■ **Work to do**
Return, word for word and with nothing else, the part of the data that opens with the line containing "The height and width of the screenshot is (874, 654)." and closes with the line containing "(x=191, y=90)", both lines included.

■ **The data**
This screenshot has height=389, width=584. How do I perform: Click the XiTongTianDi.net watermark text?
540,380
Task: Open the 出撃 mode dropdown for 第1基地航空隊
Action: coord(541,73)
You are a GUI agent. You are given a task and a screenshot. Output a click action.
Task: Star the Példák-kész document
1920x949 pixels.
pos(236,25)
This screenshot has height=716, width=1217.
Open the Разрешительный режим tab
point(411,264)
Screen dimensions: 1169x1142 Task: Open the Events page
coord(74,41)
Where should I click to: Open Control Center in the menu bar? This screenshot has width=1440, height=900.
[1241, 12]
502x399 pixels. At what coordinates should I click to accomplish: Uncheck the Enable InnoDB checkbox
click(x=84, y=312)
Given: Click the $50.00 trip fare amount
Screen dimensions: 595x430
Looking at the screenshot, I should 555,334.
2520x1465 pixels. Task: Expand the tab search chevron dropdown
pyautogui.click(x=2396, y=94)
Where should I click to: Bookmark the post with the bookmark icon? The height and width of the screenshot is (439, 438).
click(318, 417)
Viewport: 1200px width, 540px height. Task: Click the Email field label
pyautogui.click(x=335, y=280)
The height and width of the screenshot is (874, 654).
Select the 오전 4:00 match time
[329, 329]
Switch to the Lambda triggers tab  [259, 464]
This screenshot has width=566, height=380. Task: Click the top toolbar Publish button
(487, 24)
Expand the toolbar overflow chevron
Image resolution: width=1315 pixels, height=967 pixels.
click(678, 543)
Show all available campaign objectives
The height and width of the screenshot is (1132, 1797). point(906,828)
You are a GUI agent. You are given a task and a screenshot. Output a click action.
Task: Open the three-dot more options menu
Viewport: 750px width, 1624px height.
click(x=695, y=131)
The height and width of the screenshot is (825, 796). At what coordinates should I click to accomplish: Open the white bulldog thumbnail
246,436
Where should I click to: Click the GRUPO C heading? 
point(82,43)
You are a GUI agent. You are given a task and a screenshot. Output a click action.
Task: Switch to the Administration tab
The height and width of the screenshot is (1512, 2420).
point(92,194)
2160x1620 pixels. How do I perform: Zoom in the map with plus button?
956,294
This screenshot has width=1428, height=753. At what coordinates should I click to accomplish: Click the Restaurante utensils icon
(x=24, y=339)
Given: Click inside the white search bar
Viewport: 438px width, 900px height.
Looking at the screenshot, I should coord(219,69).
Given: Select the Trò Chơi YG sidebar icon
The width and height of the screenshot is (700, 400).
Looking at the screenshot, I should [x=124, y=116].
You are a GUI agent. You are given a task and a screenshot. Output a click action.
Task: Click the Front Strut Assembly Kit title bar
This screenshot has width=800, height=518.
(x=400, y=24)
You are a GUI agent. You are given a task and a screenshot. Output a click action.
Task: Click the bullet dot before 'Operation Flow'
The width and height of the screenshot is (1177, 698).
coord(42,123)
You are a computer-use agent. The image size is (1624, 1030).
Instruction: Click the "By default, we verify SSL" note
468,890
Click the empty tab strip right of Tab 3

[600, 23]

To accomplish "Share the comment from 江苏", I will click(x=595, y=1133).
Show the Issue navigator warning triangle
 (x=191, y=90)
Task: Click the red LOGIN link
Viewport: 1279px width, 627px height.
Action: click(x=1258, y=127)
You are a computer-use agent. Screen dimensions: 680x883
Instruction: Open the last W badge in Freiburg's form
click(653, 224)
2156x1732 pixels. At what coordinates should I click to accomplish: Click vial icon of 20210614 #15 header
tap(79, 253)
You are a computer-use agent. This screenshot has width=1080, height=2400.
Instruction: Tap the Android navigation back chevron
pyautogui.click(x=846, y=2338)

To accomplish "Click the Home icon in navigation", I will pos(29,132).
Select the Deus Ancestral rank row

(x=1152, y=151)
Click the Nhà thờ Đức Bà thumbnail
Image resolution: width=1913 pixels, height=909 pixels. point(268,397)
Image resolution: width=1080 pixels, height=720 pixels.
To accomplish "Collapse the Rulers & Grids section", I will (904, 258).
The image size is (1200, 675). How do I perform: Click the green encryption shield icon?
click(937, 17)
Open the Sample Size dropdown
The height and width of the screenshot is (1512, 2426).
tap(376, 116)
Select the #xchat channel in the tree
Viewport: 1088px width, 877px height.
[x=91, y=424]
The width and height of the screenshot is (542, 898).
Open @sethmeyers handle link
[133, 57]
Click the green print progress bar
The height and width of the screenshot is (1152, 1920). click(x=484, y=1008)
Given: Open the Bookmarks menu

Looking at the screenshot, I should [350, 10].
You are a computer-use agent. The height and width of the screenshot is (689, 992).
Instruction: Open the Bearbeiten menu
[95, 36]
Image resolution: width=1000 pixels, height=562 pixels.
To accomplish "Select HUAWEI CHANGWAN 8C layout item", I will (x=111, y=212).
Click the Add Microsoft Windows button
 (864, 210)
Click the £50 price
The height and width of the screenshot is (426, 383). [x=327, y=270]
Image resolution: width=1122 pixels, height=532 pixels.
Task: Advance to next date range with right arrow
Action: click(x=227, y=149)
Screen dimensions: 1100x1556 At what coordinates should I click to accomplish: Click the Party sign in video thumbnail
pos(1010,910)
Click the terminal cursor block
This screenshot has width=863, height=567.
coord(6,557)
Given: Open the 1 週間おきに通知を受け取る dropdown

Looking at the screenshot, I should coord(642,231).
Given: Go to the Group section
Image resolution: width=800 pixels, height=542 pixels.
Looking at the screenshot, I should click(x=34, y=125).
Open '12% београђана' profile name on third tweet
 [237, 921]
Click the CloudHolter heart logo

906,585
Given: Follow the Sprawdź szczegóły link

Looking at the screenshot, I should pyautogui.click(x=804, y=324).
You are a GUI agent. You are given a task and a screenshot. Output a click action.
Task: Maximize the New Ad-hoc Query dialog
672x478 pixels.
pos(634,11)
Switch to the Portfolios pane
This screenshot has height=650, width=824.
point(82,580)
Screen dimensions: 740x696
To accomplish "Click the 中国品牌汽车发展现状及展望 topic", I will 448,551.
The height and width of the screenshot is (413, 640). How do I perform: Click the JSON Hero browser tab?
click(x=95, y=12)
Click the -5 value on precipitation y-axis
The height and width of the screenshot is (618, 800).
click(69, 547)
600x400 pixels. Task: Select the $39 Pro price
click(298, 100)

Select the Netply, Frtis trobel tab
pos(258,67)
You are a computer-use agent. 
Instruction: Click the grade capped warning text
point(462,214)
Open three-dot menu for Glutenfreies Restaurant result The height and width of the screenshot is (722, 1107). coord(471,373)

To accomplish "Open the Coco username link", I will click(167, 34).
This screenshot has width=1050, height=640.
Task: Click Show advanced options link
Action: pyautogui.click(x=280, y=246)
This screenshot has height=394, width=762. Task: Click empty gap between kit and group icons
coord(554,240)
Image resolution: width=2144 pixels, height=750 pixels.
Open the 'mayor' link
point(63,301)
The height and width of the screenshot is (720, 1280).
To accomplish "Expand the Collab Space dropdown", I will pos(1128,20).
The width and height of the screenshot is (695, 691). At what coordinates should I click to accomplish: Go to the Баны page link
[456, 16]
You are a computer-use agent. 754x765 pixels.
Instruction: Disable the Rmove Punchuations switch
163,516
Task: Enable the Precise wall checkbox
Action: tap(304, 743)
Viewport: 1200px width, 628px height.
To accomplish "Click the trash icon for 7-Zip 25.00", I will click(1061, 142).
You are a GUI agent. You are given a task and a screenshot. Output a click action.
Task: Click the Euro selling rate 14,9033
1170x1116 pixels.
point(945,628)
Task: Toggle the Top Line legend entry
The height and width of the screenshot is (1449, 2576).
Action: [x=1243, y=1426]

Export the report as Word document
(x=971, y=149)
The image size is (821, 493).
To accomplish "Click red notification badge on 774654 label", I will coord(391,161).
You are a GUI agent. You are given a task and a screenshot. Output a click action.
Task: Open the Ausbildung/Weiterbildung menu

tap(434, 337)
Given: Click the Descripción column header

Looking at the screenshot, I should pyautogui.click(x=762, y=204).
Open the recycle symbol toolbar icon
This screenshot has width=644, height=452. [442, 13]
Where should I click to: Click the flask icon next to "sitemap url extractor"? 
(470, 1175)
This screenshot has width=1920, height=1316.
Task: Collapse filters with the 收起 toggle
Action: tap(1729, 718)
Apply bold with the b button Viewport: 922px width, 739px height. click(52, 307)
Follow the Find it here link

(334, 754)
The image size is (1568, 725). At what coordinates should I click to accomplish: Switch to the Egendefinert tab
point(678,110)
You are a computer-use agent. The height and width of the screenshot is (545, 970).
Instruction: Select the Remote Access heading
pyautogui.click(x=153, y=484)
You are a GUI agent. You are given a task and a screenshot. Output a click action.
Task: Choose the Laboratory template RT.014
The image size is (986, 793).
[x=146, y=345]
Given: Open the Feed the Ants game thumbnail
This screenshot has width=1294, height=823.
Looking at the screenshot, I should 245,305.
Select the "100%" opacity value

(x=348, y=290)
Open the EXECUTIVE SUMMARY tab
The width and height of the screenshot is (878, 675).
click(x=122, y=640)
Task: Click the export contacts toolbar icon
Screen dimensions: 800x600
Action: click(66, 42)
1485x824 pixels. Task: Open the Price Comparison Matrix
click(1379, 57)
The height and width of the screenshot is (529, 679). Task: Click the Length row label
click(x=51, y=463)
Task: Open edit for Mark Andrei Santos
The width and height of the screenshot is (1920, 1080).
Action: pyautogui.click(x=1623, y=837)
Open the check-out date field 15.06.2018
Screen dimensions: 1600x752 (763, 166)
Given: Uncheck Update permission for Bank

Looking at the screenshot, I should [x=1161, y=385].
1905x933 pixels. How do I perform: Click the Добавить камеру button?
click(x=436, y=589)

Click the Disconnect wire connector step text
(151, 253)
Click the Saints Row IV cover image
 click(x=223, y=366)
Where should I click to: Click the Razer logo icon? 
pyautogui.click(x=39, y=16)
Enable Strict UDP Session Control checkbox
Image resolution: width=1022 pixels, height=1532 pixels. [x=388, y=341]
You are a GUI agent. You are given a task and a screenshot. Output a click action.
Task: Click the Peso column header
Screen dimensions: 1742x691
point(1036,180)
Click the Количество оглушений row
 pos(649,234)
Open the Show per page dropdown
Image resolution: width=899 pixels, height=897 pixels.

■ **Solution to the exercise**
The height and width of the screenshot is (874, 654).
Select the 오전 4:00 match time
[329, 329]
Switch to the Lambda triggers tab  [259, 464]
This screenshot has width=566, height=380. Task: Click the top toolbar Publish button
(487, 24)
Expand the toolbar overflow chevron
Image resolution: width=1315 pixels, height=967 pixels.
click(678, 543)
Show all available campaign objectives
The height and width of the screenshot is (1132, 1797). point(906,828)
You are a GUI agent. You are given a task and a screenshot. Output a click action.
Task: Open the three-dot more options menu
Viewport: 750px width, 1624px height.
click(x=695, y=131)
The height and width of the screenshot is (825, 796). At what coordinates should I click to accomplish: Open the white bulldog thumbnail
246,436
Where should I click to: Click the GRUPO C heading? 
point(82,43)
You are a GUI agent. You are given a task and a screenshot. Output a click action.
Task: Switch to the Administration tab
The height and width of the screenshot is (1512, 2420).
point(92,194)
2160x1620 pixels. How do I perform: Zoom in the map with plus button?
956,294
This screenshot has width=1428, height=753. At what coordinates should I click to accomplish: Click the Restaurante utensils icon
(x=24, y=339)
Given: Click inside the white search bar
Viewport: 438px width, 900px height.
Looking at the screenshot, I should coord(219,69).
Given: Select the Trò Chơi YG sidebar icon
The width and height of the screenshot is (700, 400).
Looking at the screenshot, I should [x=124, y=116].
You are a GUI agent. You are given a task and a screenshot. Output a click action.
Task: Click the Front Strut Assembly Kit title bar
This screenshot has width=800, height=518.
(x=400, y=24)
You are a GUI agent. You are given a task and a screenshot. Output a click action.
Task: Click the bullet dot before 'Operation Flow'
The width and height of the screenshot is (1177, 698).
coord(42,123)
You are a computer-use agent. The image size is (1624, 1030).
Instruction: Click the "By default, we verify SSL" note
468,890
Click the empty tab strip right of Tab 3

[600, 23]

To accomplish "Share the comment from 江苏", I will click(x=595, y=1133).
Show the Issue navigator warning triangle
 (x=191, y=90)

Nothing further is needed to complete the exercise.